- _EXCERTO DO DOCUMENTO_
%%

Aos 87 anos, Maria Barroso resolveu partilhar a
narrativa da sua vida com os leitores através da publicação das suas memórias e
da correspondência mantida com o marido, Mário Soares, entre 1961 e 1974, num
projecto co-editado pelo semanário Sol
e pela Fundação Pro-Dignitate. É um conjunto de 18 volumes, publicados a ritmo
semanal, em que a epistolografia ocupará 8 deles (Cartas a Mário Soares 1961-1974) e a biografia os restantes (Álbum de memórias). O trabalho foi
coordenado pelo jornalista Vladimiro Nunes, que anotou as cartas e redigiu os
volumes de cunho biográfico. Até ao momento, foram publicados cinco volumes
deste projecto [o próximo sai amanhã, com o jornal Sol], sendo quatro deles da correspondência.
O primeiro volume da biografia ocupa-se sobretudo da
história da ascendência de Maria Barroso, incidindo bastante sobre a actividade
do pai, militar e republicano, alvo de perseguições e de prisões graças aos
compromissos assumidos. O final do volume encontra Maria Barroso na sua
infância em Setúbal, aos dezasseis meses (em Setembro de 1927).

%%

- _TAREFAS A REALIZAR_
(a) Consegue reescrever em forma de lista, mantendo os factos principais, o parágrafo do texto sobre as memórias de Maria Barroso que começa por "O primeiro volume da biografia"?
(b) Extraia do texto sobre as memórias de Maria Barroso, sem qualquer alteração, o trecho que vai de "O primeiro volume" até "Setembro de 1927).", inclusive.

- _MATERIAL RECOLHIDO_
%%

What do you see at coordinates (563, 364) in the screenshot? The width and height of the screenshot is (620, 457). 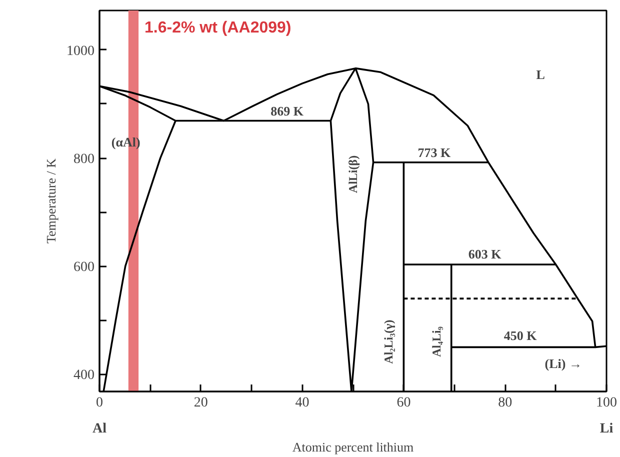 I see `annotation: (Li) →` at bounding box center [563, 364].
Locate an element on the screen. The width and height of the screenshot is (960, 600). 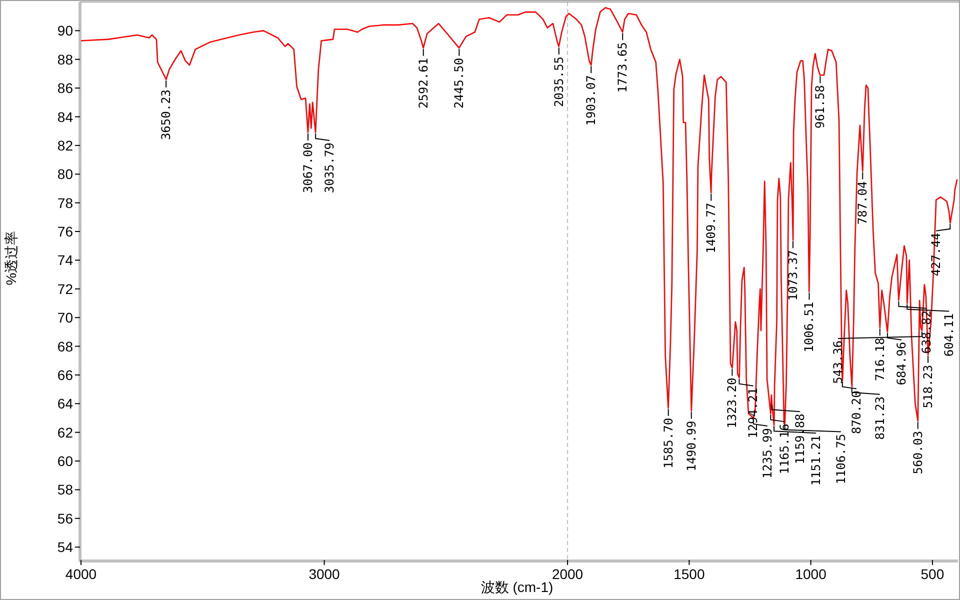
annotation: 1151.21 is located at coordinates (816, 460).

%%

- _EXERCÍCIO RESOLVIDO_
(a)
- O primeiro volume da biografia trata sobretudo da história da ascendência de Maria Barroso.
- Dá grande destaque à actividade do pai, militar e republicano, perseguido e preso por causa dos compromissos assumidos.
- Termina com Maria Barroso na infância, em Setúbal, aos dezasseis meses (em Setembro de 1927).

(b)
O primeiro volume da biografia ocupa-se sobretudo da
história da ascendência de Maria Barroso, incidindo bastante sobre a actividade
do pai, militar e republicano, alvo de perseguições e de prisões graças aos
compromissos assumidos. O final do volume encontra Maria Barroso na sua
infância em Setúbal, aos dezasseis meses (em Setembro de 1927).